Data provided section start
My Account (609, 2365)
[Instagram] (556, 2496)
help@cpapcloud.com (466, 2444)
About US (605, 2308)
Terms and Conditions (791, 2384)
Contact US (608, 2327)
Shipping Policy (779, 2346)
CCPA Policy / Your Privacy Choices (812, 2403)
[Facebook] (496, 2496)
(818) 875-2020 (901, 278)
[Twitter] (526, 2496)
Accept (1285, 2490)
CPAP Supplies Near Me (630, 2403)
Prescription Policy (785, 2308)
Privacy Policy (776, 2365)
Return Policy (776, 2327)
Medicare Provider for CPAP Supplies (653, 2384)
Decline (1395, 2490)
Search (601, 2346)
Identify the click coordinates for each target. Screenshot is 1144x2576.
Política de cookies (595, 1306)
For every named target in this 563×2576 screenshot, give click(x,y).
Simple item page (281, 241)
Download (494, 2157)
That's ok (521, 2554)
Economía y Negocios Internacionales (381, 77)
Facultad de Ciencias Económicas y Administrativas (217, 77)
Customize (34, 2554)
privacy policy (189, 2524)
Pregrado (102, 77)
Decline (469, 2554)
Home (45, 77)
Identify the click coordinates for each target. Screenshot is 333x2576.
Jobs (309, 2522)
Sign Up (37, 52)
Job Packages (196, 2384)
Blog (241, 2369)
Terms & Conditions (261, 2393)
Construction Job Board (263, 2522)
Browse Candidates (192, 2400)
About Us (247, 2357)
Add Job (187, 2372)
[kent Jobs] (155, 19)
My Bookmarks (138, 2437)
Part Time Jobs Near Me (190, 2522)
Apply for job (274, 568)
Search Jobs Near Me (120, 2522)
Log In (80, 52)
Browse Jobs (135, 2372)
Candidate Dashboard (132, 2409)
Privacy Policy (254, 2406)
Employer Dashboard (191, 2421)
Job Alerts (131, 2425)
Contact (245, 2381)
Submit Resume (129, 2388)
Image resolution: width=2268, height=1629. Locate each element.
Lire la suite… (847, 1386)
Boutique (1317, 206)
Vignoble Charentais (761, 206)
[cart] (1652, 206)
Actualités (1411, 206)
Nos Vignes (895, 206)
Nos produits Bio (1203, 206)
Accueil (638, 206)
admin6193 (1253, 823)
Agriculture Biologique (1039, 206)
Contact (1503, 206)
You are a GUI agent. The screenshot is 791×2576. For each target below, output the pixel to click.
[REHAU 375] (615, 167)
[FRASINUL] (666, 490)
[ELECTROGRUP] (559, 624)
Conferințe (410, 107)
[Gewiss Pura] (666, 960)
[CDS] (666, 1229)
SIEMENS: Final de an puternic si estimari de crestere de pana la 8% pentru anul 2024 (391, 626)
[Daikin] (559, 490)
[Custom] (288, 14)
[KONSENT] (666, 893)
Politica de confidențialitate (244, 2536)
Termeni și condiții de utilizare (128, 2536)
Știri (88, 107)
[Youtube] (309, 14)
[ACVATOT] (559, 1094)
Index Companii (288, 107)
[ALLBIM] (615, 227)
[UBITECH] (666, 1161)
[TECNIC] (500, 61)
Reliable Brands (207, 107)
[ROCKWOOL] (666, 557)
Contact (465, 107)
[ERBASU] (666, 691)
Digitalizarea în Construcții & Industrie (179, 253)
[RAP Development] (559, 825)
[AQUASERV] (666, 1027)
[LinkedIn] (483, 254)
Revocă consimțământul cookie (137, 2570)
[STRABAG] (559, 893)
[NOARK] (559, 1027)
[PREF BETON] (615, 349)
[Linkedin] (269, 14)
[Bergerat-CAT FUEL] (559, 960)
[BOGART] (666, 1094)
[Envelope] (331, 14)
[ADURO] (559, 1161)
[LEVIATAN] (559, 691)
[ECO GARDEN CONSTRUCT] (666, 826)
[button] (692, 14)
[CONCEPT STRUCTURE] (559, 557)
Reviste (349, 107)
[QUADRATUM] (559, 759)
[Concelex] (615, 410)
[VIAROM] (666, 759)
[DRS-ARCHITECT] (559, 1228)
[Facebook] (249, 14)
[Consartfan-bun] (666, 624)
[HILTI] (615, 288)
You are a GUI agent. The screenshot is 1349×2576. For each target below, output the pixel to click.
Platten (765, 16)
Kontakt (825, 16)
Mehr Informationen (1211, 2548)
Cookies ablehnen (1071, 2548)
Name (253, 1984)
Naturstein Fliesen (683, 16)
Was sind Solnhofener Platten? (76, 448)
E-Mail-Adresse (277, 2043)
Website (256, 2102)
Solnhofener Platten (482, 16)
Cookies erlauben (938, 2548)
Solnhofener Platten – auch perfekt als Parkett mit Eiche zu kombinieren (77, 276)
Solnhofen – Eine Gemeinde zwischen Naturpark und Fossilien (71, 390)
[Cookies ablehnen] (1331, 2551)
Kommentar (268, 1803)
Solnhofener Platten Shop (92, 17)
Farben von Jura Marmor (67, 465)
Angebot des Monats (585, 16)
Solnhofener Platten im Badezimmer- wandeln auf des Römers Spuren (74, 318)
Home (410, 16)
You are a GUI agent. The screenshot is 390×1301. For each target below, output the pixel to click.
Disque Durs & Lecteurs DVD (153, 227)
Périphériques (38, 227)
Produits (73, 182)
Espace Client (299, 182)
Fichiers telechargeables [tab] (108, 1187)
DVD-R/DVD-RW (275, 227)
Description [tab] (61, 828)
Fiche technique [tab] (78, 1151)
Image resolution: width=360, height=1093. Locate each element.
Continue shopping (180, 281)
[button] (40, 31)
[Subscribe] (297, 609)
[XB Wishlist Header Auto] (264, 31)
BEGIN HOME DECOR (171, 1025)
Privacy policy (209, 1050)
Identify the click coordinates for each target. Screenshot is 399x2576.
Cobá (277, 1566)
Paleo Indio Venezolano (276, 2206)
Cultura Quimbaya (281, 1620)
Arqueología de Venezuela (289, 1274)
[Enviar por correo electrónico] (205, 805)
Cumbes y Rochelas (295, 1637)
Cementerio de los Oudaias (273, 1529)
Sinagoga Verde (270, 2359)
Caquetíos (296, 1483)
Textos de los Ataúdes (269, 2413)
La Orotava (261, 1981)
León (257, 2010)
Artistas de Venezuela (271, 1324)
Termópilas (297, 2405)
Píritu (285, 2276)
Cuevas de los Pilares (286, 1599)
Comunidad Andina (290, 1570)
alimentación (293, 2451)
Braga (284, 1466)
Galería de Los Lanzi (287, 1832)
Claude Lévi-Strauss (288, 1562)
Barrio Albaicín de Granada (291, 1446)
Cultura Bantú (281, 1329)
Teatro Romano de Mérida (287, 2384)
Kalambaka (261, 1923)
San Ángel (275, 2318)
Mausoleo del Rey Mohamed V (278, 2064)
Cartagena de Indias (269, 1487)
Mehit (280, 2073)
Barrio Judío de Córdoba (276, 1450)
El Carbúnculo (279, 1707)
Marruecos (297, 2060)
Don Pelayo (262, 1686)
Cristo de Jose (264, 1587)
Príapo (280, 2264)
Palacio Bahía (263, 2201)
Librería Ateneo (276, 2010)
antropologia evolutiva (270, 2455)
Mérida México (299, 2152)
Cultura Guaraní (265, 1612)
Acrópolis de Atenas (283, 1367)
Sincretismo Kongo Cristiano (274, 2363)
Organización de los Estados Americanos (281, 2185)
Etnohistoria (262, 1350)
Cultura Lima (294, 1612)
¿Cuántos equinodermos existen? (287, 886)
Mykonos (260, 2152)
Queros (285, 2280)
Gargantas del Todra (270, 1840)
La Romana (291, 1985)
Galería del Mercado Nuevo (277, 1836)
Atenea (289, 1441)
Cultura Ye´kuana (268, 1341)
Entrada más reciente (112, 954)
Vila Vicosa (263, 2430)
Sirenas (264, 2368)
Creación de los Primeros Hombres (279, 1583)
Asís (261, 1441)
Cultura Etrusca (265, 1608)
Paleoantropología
Data provided section end
### Problem statement
Wherever the word "output" appears in the listing, copy the line that holds it.

### Expected answer
You are a GUI agent. The screenshot is 791×2576. For each target below, output the pixel to click.
You are a GUI agent. The screenshot is 1349×2576. For each target below, output the pixel to click.
You are a GUI agent. The screenshot is 390×1301. For each target below, output the pixel to click.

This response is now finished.